In the first workshop, we started out by mapping the goals and expectations for the new intranet. To get the discussion flowing, we had prepared some exercises for the participants on the Miro board. We talked about the target audience and content needs as well as the possible functionalities and content structure.
By the end of the session, we knew that the new intranet should serve as a versatile communication tool that is easy to use and personalize based on everyone’s location and role as well as their own interests and needs. The session helped our client to reach a mutual internal understanding of the priorities of the project.
The second workshop was all about defining the visual style of the service with brand image exercises. All participants could voice their opinions on the brand attributes and discuss how they see their own brand. They also voted for their favorite features on the old intranet service, as well as on examples of possible style directions and new components for the new service.
As the client had renewed their brand visuals only a short while ago, this was a good way to share the information with us. They could explain their ideas and wishes directly to our designers and guide us in the right direction right from the start.
In the third and fourth workshops, we dived deeper into the content structure of the new service and how to customize it for each user’s needs. Based on the previous workshops, we already had a pretty good idea of the requirements and could focus on the actual features and functionalities.
Together with the client, we could iterate on the wireframes and visual style to find the perfect solution to suit their needs. For example, we drafted different possibilities in filtering the content and tailoring quick links to different pages on the site.

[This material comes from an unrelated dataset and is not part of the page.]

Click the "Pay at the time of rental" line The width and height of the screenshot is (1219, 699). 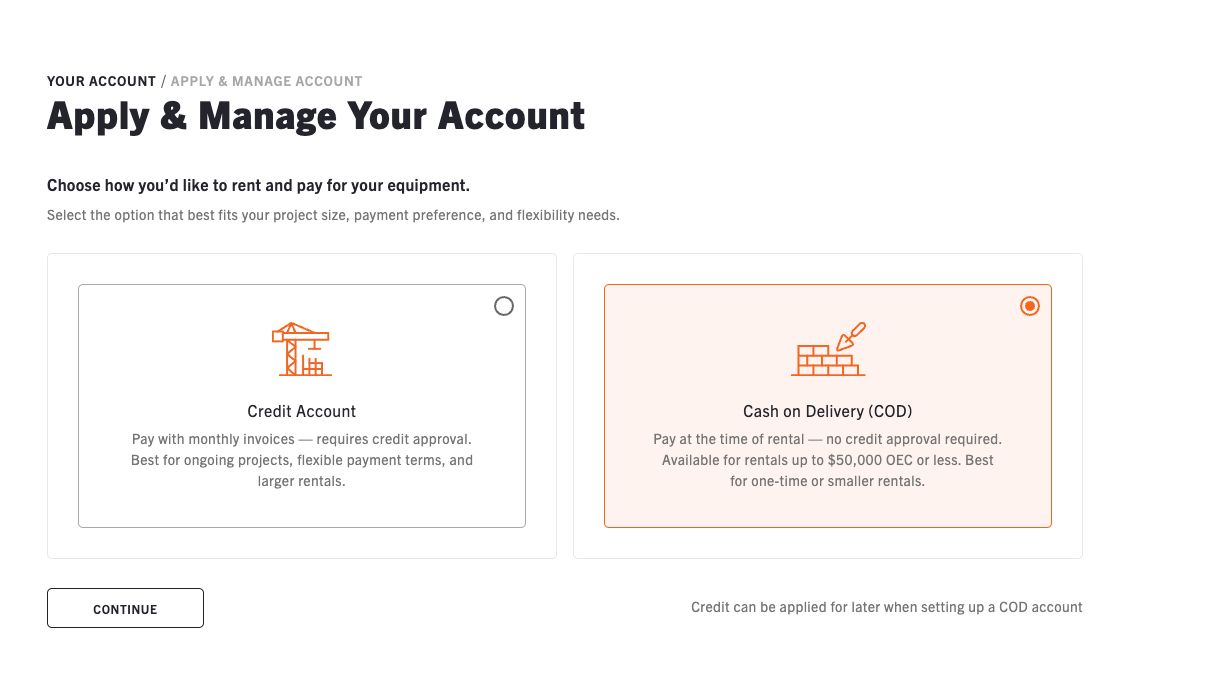tap(828, 439)
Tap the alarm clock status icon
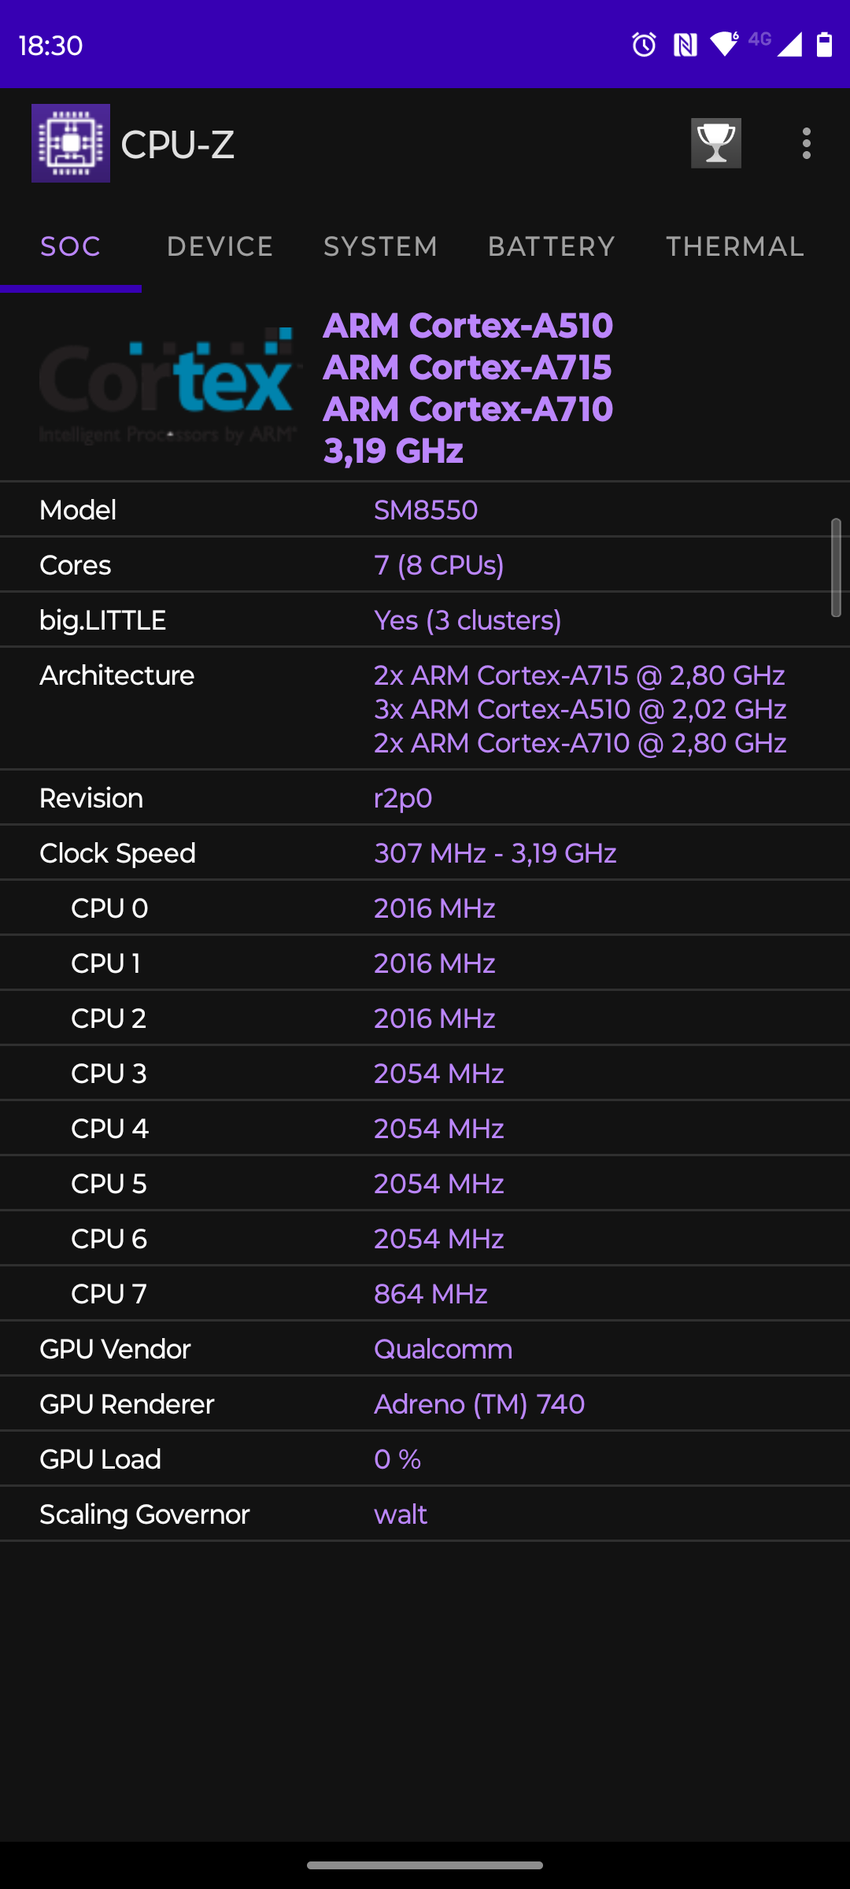This screenshot has width=850, height=1889. [644, 44]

Before the fifth and final workshop, we put the new design ideas to test with real users from the client organization. We interviewed five people online and received valuable feedback on the navigation structure and the design decisions.
The findings from the user tests were the main topic in the last workshop, and based on the feedback we fine-tuned the designs slightly.
After that, it was time to wrap up and finalize our deliverables for the intranet definitions: the concept definition, visuals, and prototype of the service. We also provided a compilation of the technical specifications to go with the designs. As a result, our client had a clear picture of what was needed to proceed with the renewal.
In this particular case, the design sprint method offered a good baseline for the work and helped to keep the scope concise and clear. It shows that you do not need to follow the methodology on the dot to get good results – it’s perfectly fine and even advisable to customize it for each organization and situation.
Overall, a design sprint is a good way to get ideas flowing and focus on the most important things. It also helps your organization to be more engaged and committed to the work, which in turn often leads to better results and stronger project satisfaction. When working closer together, it is easier to tackle possible knowledge gaps and find new solutions to the problem at hand.